Sommet européen: du bricolage et de l’austérité
- Par Pascal Canfin
Le sommet européen n’a pas débouché sur la fameuse « réponse globale » à la crise un temps promis par Nicolas Sarkozy et Angela Merkel. Faute d’accord et de volonté politique, les Etats en sont réduits à bricoler des solutions et à continuer à plonger l’Europe dans l’austérité généralisée.
Pour faire face à la crise de la dette publique, l’Europe dispose de deux solutions. La première est de créer un Trésor européen qui émet une dette européenne qui vient se substituer, totalement ou partiellement, aux nouvelles émissions de dettes nationales. C’est ce saut fédéral que les Etats-Unis ont fait il y a plus de deux siècles et que les responsables politiques européens ne sont toujours pas capables de réaliser. La deuxième solution est de faire financer une partie plus importante des dettes publiques par la Banque centrale européenne comme le fait la Fed aux Etats-Unis ou la Banque d’Angleterre. Là aussi les chefs ne se sont pas mis d’accord notamment en raison du dogme allemand en la matière. Résultat, il a fallu bricoler. Les Etats vont donc garantir les titres émis par le Fonds européen de stabilité financière (FESF) qui va ensuite acheter directement la dette des Etats les plus en difficulté. On compte donc sur les marchés financiers mais aussi sur la Chine pour acheter ces obligations du Fonds européen. Il est quand même dommage, et sans doute dommageable, d’avoir à se tourner vers la Chine et ses excédents collossaux faute d’accord interne pour réaliser le nécessaire saut fédéral…
La deuxième critique que l’on peut faire des décisions d’hier est l’approfondissement de l’austérité. En contrepartie de l’aide européenne assurée par le FESF, les Etats concernés vont devoir s’engager dans une cure d’austérité encore plus forte. C’est le cas notamment de l’Italie. Or, l’exemple grec et le retour de la récession en Europe montrent bien que tout miser sur la réduction massive des déficits publics est une abération économique, une catastrophe sociale et est largement synonyme de renoncement écologique. L’accord d’hier va donc amplifier la crise et continuer à faire monter le chômage. Il y aurait pourtant un chemin alternatif.

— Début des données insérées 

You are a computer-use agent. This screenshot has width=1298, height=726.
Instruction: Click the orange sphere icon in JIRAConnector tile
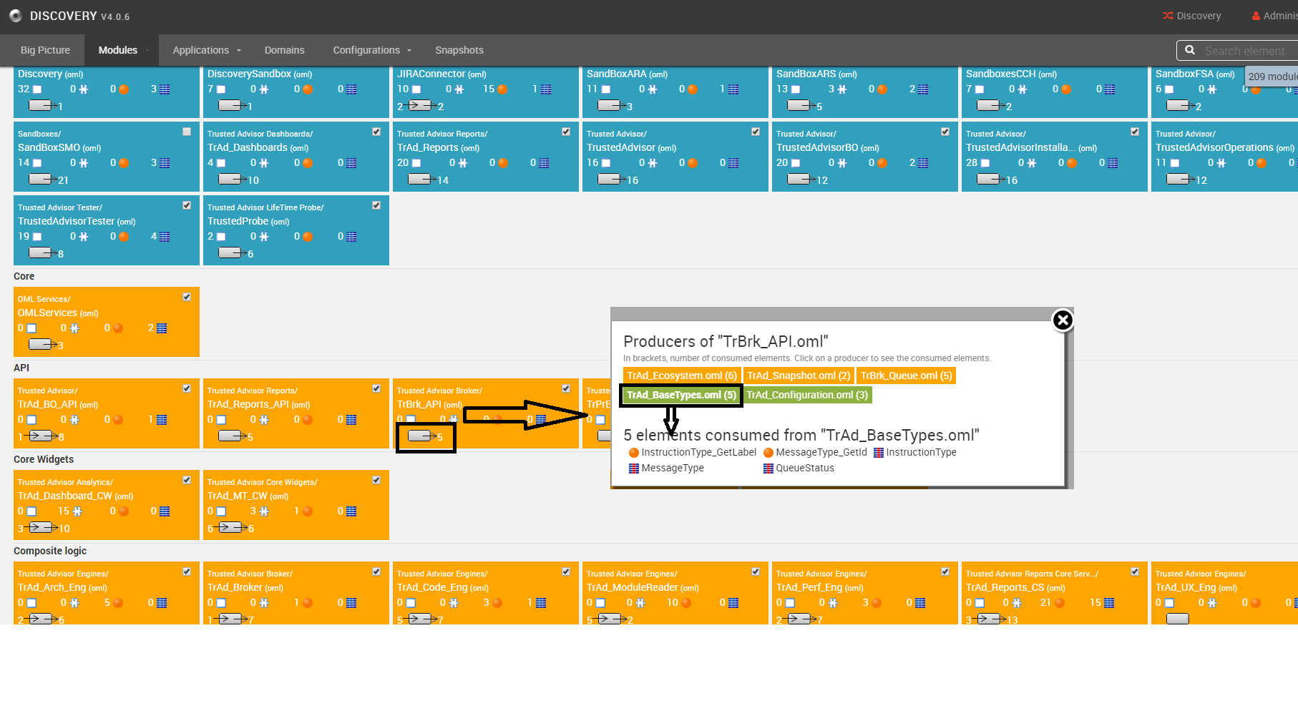click(x=502, y=89)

Réduire les déficits nationaux grâce à une harmonistation fiscale progressive et à la lutte contre l’évasion fiscale. Parce que l’Europe est un marché unique sans harmonistation fiscale, nous sommes la zone au monde où règne la plus grande concurrence fiscale. Cela prive les Etats de ressources financières collossales et fait les beaux jours des multinationales européennes et des ultra riches. Rappelons qu’en France le taux réel d’imposition sur leurs bénéfices des sociétés du CAC 40 n’est que de 8 % et que la Cour des comptes estime à 30 à 40 milliards chaque année le manque à gagner pour l’Etat à cause de l’évasion fiscale dans les paradis fiscaux. Mettre fin à ces scandales, voilà une vrai valeur ajoutée pour l’Europe. Mais là-dessus, pas un mot dans la déclaration du sommet d’hier…Et rien non plus sur la nécessité d’organiser une relance verte de l’économie créatrice d’emplois largement non délocalisables, alors que c’est à l’évidence une nécessité absolue pour nous protéger des impacts négatifs de la crise écologique et pour sortir intelligemment de la récession.
Pour ne pas finir sur une note trop pessimiste, actons quand même le fait que la décision d’une décote supplémentaire sur la dette grecque est bienvenue (même si elle aurait du être prise il y a plus d’un an) et que le fait d’obliger les banques européennes à se recapitaliser sur fonds privés est aussi un pas dans la bonne direction.